**文本摘录**:

- - -

在 Python 中实现自然语言处理(NLP)通常需要结合专门的库和工具。以下是关键步骤和示例代码:
1. 安装常用库
pip install nltk spacy sklearn pandas numpy
python -m spacy download en_core_web_sm # 英文模型
# 中文可用:python -m spacy download zh_core_web_sm
2. 基础文本预处理
import nltk
from nltk.corpus import stopwords
from nltk.stem import WordNetLemmatizer
import spacy
# 下载依赖(首次运行需下载)
nltk.download('punkt')
nltk.download('stopwords')
nltk.download('wordnet')
# 示例文本
text = "Natural Language Processing is amazing! Let's learn how to use it."
# 分词(英文)
tokens = nltk.word_tokenize(text)
print("Tokens:", tokens)
# 去停用词
stop_words = set(stopwords.words('english'))
filtered_tokens = [word for word in tokens if word.lower() not in stop_words]
# 词形还原(spacy 更高效)
nlp = spacy.load("en_core_web_sm")
doc = nlp(text)
lemmatized = [token.lemma_ for token in doc]
print("Lemmatized:", lemmatized)
3. 特征提取
词袋模型 / TF-IDF
from sklearn.feature_extraction.text import CountVectorizer, TfidfVectorizer
corpus = [
"I love NLP.",
"NLP makes machines understand text.",
"Python is great for NLP."
]
# 词袋模型
vectorizer = CountVectorizer()
X = vectorizer.fit_transform(corpus)
print("Bag-of-Words:\n", X.toarray())
# TF-IDF
tfidf = TfidfVectorizer()
X_tfidf = tfidf.fit_transform(corpus)
print("TF-IDF:\n", X_tfidf.toarray())
词嵌入(Word Embeddings)
# 使用预训练模型(spacy)
nlp = spacy.load("en_core_web_sm")
doc = nlp("apple orange banana")
for token in doc:
print(token.text, "-> Vector shape:", token.vector.shape)
# 使用Gensim训练Word2Vec
from gensim.models import Word2Vec
sentences = [["cat", "say", "meow"], ["dog", "say", "woof"]]
model = Word2Vec(sentences, vector_size=100, window=5, min_count=1)
print("Cat vector:", model.wv["cat"])
4. 模型构建
文本分类(传统方法)
from sklearn.naive_bayes import MultinomialNB
from sklearn.model_selection import train_test_split
# 示例数据(标签:0=负面,1=正面)

- - -

**数据集**:
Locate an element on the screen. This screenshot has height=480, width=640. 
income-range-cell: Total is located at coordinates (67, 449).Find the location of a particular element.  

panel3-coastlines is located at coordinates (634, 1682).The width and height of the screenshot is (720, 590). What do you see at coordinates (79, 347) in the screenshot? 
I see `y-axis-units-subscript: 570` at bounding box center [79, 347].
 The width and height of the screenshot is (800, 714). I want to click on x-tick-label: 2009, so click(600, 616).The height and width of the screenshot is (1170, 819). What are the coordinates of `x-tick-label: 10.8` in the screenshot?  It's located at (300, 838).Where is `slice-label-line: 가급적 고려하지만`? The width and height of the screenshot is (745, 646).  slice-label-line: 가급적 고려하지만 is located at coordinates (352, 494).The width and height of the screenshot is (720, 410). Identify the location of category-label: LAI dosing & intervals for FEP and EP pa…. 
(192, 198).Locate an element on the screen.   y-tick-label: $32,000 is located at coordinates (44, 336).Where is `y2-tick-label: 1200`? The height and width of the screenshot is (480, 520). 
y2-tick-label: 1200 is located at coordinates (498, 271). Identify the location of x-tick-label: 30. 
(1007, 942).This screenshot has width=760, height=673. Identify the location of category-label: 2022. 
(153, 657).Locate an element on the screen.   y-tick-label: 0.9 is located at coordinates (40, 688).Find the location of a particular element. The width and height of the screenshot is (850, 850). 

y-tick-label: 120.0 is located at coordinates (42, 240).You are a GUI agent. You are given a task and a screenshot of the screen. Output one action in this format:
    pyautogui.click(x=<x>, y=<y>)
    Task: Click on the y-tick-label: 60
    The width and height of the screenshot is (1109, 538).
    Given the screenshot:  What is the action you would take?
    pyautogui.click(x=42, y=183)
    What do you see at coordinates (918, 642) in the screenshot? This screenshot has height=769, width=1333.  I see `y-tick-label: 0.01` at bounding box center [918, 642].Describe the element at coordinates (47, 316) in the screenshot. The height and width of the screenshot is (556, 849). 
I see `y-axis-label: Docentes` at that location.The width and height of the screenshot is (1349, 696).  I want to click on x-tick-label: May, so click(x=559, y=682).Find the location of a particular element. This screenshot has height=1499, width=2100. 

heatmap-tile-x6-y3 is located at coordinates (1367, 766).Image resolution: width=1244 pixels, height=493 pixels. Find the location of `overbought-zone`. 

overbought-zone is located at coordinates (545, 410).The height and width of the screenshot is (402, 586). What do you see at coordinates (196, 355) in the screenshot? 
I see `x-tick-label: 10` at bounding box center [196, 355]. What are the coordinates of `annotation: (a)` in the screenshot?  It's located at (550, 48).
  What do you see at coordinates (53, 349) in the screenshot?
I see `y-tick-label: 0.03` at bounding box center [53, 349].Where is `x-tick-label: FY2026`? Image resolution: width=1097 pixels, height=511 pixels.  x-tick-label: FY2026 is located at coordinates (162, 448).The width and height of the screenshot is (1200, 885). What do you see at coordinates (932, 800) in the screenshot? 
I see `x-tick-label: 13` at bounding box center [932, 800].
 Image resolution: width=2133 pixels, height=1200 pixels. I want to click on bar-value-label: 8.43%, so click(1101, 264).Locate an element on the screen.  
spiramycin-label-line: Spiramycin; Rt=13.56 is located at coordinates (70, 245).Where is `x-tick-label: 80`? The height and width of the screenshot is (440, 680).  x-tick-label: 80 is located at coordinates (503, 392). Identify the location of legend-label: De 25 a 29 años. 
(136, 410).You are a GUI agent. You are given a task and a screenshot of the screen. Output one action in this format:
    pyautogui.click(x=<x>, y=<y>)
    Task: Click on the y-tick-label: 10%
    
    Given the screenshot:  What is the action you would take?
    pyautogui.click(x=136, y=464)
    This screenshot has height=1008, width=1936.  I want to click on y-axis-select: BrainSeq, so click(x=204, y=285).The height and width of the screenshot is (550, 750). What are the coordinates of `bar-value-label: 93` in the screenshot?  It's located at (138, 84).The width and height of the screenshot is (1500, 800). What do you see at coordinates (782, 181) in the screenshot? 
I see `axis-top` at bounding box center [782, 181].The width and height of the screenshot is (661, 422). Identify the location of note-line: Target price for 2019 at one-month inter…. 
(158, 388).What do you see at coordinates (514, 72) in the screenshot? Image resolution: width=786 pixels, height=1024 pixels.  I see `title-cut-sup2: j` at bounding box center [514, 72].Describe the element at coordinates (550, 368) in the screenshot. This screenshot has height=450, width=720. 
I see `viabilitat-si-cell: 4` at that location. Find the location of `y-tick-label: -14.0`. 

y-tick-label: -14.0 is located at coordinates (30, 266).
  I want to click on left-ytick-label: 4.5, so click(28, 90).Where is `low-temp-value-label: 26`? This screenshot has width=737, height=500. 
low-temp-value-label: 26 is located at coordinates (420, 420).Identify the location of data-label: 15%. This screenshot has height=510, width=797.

- - -

**任务要求**: 请将文本摘录中自“nltk.download('punkt')”起、一直到“stop_words = set(stopwords.words('english'))”为止的全部内容重新写出，并将其中的“stop_words”一律替换为“english_stopwords”。

**作答区**:
nltk.download('punkt')
nltk.download('stopwords')
nltk.download('wordnet')
# 示例文本
text = "Natural Language Processing is amazing! Let's learn how to use it."
# 分词(英文)
tokens = nltk.word_tokenize(text)
print("Tokens:", tokens)
# 去停用词
english_stopwords = set(stopwords.words('english'))